No. No.
I can’t lose Bran.
I can’t lose this battle.
It’s too much.
It’s all too much.
“STOP!” I shout.
And the room goes eerily still.
I’m gasping for air. I’m hot all over. My skin is crawling.
What is happening?
No one is moving. Everyone is frozen mid-stride.
They’re all breathing, though, blinking through the disbelief.
“Mouse,” Bran says. He can’t seem to turn his head my way, but he can speak. He’s caught in place in front of Julian, the Locke vampire at his back, the stake inches from piercing Bran’s flesh. “Mouse.”
“I don’t know what’s happening,” I say, voiced edged in panic.
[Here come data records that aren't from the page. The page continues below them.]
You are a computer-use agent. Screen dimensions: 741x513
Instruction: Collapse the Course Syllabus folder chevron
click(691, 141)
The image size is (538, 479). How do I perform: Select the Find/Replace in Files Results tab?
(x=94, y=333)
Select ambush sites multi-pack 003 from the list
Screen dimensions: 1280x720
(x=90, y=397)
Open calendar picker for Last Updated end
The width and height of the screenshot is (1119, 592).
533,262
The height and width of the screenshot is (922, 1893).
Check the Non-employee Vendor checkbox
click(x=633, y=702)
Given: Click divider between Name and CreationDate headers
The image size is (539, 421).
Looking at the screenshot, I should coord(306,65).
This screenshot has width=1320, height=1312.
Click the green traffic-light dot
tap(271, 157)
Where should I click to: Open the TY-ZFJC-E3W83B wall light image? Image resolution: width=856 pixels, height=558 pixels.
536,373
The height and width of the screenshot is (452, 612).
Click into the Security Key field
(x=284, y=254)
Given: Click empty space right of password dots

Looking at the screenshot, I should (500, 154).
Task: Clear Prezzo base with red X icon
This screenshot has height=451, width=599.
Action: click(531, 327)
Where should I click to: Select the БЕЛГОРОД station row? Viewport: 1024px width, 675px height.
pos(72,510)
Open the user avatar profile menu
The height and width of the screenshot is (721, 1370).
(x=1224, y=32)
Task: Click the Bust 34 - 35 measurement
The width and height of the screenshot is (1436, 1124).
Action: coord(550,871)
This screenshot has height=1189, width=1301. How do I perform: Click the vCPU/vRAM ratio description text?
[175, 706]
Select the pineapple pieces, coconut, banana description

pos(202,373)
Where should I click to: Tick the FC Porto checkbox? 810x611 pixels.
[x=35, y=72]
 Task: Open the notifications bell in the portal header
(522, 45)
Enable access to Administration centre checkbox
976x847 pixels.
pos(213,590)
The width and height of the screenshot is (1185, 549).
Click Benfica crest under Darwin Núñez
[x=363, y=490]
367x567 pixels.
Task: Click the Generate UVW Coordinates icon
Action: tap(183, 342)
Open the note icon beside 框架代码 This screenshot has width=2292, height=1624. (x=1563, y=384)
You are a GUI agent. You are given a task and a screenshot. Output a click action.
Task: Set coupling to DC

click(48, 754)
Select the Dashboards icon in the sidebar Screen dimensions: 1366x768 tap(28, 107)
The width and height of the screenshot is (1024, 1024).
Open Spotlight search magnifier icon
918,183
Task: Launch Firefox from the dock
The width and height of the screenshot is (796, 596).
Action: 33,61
Julian blinks, his teeth gritted, his hand half-raised. “You undid the binding?”
“No,” Bran answers, not moving a muscle.
“Wait—” I take a step and Julian’s eyes narrow as if he wishes he could dart away. “You’re not surprised by this? What is it?”
Julian doesn’t answer.
“Tell me right now or I swear to god—”
“You’ll what?” Julian challenges. “You don’t know the first thing about your power. Not what it is or how to use it.”
“Mouse,” Bran says again.
“What?”
“Use your voice.”
It’s an echo of what he’s said to me before. Use my voice. Speak my mind. Quit hiding what I want and who I am.
But he means it differently now. Julian was wrong—Bran is always the most powerful and the smartest person in the room.
He’s put it together much quicker than I have.
I used my voice. I told the room to stop and they did. All of them. Caught like a bug in a drip of amber.
Use my voice.
The things you did, Jessie…you were only a year old and it terrified me.
A year old, when a child, especially a fae child, might learn to speak.
A tingling chill runs through my entire body.